Der „Land Letter"

USA. (hpd) Die Southern Baptist Convention ist mit über 16 Millionen Mitgliedern in 42.334 Kirchen die größte protestantische Glaubensgemeinschaft in den Vereinigten Staaten. Sie vertritt konservative politische Standpunkte und gilt als eine der wichtigen Stützen der republikanischen Wählerschaft. 78% der südlichen Baptisten votierten 2004 für George W. Bush.

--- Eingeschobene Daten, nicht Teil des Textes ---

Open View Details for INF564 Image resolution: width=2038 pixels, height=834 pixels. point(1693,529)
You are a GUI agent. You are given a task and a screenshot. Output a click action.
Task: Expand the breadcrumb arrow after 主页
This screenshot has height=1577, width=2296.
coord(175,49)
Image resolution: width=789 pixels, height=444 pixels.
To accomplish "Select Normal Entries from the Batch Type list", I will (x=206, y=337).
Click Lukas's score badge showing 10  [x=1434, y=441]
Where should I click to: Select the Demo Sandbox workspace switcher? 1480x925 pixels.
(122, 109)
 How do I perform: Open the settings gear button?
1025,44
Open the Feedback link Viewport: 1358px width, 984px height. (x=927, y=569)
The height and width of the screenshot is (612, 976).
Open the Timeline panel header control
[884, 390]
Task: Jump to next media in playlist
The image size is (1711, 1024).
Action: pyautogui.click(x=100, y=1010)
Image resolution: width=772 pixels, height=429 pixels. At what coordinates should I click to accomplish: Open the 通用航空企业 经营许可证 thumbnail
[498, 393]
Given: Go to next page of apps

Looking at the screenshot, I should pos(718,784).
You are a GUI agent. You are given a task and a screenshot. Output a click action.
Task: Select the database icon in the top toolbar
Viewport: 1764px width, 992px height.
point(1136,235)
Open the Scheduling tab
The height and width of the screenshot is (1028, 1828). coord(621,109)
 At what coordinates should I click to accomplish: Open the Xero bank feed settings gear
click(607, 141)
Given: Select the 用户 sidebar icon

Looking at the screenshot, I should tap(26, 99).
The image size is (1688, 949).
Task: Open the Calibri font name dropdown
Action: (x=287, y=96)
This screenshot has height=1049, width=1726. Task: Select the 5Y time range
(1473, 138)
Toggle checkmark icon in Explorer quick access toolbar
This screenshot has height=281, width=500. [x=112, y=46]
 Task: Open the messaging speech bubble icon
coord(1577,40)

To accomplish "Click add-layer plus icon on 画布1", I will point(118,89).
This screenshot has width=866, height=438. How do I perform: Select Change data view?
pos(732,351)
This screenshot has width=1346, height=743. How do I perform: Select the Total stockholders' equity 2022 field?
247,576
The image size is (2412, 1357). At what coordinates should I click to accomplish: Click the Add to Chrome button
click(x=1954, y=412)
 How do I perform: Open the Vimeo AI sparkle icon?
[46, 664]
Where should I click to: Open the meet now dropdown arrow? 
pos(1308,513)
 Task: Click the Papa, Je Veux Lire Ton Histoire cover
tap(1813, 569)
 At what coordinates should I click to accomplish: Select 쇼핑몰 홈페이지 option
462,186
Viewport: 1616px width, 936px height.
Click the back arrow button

Am 3. Oktober 2002 schrieb Richard D. Land, Vorsitzender der Kommission für Ethik und Religionsfreiheit der Southern Baptist Convention, einen offenen Brief an US-Präsident Bush, in dem er eine militärische Aktion gegen den Irak ausdrücklich begrüßte. Mehrere Kirchenführer schlossen sich ihm an. Der hpd dokumentiert den „Land Letter" im Wortlaut:

Die Kommission für Ethik und Religionsfreiheit
der Southern Baptist Convention
3. Oktober 2002

An den ehrenwerten George W. Bush
Präsident der Vereinigten Staaten von Amerika
Das Weiße Haus
Washington, DC 20502

Sehr geehrter Herr Präsident,
Zu diesem bedeutenden Zeitpunkt in der Geschichte unserer Nation schreiben wir Ihnen, um unsere tiefempfundene Zustimmung zu Ihrer kühnen, tapferen und vorausschauenden Führung auszudrücken. Ihr wortgewandtes und klares Bekenntnis zu den höchsten Idealen unserer Nation, der Freiheit und der Entschlossenheit, diese Freiheit hier und auf der ganzen Welt zu verteidigen, hat Amerikaner überall begeistert.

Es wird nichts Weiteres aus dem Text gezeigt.